### [Extracted information]
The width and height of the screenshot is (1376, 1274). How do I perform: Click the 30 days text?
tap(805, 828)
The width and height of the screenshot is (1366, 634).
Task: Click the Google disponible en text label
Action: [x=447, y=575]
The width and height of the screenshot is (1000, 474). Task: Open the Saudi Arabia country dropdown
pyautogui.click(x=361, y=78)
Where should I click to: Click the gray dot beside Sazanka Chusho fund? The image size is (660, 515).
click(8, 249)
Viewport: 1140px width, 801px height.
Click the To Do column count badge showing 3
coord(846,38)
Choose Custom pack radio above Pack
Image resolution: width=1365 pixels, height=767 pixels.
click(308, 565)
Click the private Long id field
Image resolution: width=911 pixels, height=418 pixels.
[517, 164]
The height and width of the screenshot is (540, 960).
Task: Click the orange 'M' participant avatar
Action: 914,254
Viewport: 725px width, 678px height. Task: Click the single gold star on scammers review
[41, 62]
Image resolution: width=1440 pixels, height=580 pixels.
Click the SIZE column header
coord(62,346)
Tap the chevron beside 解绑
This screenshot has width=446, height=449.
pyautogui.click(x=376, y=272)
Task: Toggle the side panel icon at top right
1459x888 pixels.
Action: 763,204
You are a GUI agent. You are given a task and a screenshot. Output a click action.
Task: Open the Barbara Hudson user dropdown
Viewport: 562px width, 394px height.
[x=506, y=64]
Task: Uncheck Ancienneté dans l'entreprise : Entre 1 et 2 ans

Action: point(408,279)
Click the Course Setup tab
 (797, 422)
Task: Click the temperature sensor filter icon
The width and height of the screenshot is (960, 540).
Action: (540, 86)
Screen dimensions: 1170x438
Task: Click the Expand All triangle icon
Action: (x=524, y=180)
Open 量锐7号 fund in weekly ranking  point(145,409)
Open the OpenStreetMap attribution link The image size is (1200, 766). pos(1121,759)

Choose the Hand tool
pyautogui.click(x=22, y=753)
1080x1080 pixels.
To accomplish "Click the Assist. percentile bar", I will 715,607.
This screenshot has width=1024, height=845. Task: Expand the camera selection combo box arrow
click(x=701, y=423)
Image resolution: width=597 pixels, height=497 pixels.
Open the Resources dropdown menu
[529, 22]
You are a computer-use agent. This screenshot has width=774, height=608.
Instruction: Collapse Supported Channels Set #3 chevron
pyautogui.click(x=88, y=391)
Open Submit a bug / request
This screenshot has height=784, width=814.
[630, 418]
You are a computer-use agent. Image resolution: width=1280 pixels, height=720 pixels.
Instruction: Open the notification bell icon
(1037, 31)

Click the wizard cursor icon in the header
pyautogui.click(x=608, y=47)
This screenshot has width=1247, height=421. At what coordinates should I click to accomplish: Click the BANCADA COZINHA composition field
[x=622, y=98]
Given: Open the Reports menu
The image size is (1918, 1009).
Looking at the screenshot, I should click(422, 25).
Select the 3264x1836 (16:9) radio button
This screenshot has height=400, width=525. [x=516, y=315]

### [Assigned task]
The listing above should be transcribed in full, exactly as written.

### [Task solution]
The width and height of the screenshot is (1376, 1274). How do I perform: Click the 30 days text?
tap(805, 828)
The width and height of the screenshot is (1366, 634).
Task: Click the Google disponible en text label
Action: [x=447, y=575]
The width and height of the screenshot is (1000, 474). Task: Open the Saudi Arabia country dropdown
pyautogui.click(x=361, y=78)
Where should I click to: Click the gray dot beside Sazanka Chusho fund? The image size is (660, 515).
click(8, 249)
Viewport: 1140px width, 801px height.
Click the To Do column count badge showing 3
coord(846,38)
Choose Custom pack radio above Pack
Image resolution: width=1365 pixels, height=767 pixels.
click(308, 565)
Click the private Long id field
Image resolution: width=911 pixels, height=418 pixels.
[517, 164]
The height and width of the screenshot is (540, 960).
Task: Click the orange 'M' participant avatar
Action: 914,254
Viewport: 725px width, 678px height. Task: Click the single gold star on scammers review
[41, 62]
Image resolution: width=1440 pixels, height=580 pixels.
Click the SIZE column header
coord(62,346)
Tap the chevron beside 解绑
This screenshot has width=446, height=449.
pyautogui.click(x=376, y=272)
Task: Toggle the side panel icon at top right
1459x888 pixels.
Action: 763,204
You are a GUI agent. You are given a task and a screenshot. Output a click action.
Task: Open the Barbara Hudson user dropdown
Viewport: 562px width, 394px height.
[x=506, y=64]
Task: Uncheck Ancienneté dans l'entreprise : Entre 1 et 2 ans

Action: point(408,279)
Click the Course Setup tab
 (797, 422)
Task: Click the temperature sensor filter icon
The width and height of the screenshot is (960, 540).
Action: (540, 86)
Screen dimensions: 1170x438
Task: Click the Expand All triangle icon
Action: (x=524, y=180)
Open 量锐7号 fund in weekly ranking  point(145,409)
Open the OpenStreetMap attribution link The image size is (1200, 766). pos(1121,759)

Choose the Hand tool
pyautogui.click(x=22, y=753)
1080x1080 pixels.
To accomplish "Click the Assist. percentile bar", I will 715,607.
This screenshot has width=1024, height=845. Task: Expand the camera selection combo box arrow
click(x=701, y=423)
Image resolution: width=597 pixels, height=497 pixels.
Open the Resources dropdown menu
[529, 22]
You are a computer-use agent. This screenshot has width=774, height=608.
Instruction: Collapse Supported Channels Set #3 chevron
pyautogui.click(x=88, y=391)
Open Submit a bug / request
This screenshot has height=784, width=814.
[630, 418]
You are a computer-use agent. Image resolution: width=1280 pixels, height=720 pixels.
Instruction: Open the notification bell icon
(1037, 31)

Click the wizard cursor icon in the header
pyautogui.click(x=608, y=47)
This screenshot has width=1247, height=421. At what coordinates should I click to accomplish: Click the BANCADA COZINHA composition field
[x=622, y=98]
Given: Open the Reports menu
The image size is (1918, 1009).
Looking at the screenshot, I should click(422, 25).
Select the 3264x1836 (16:9) radio button
This screenshot has height=400, width=525. [x=516, y=315]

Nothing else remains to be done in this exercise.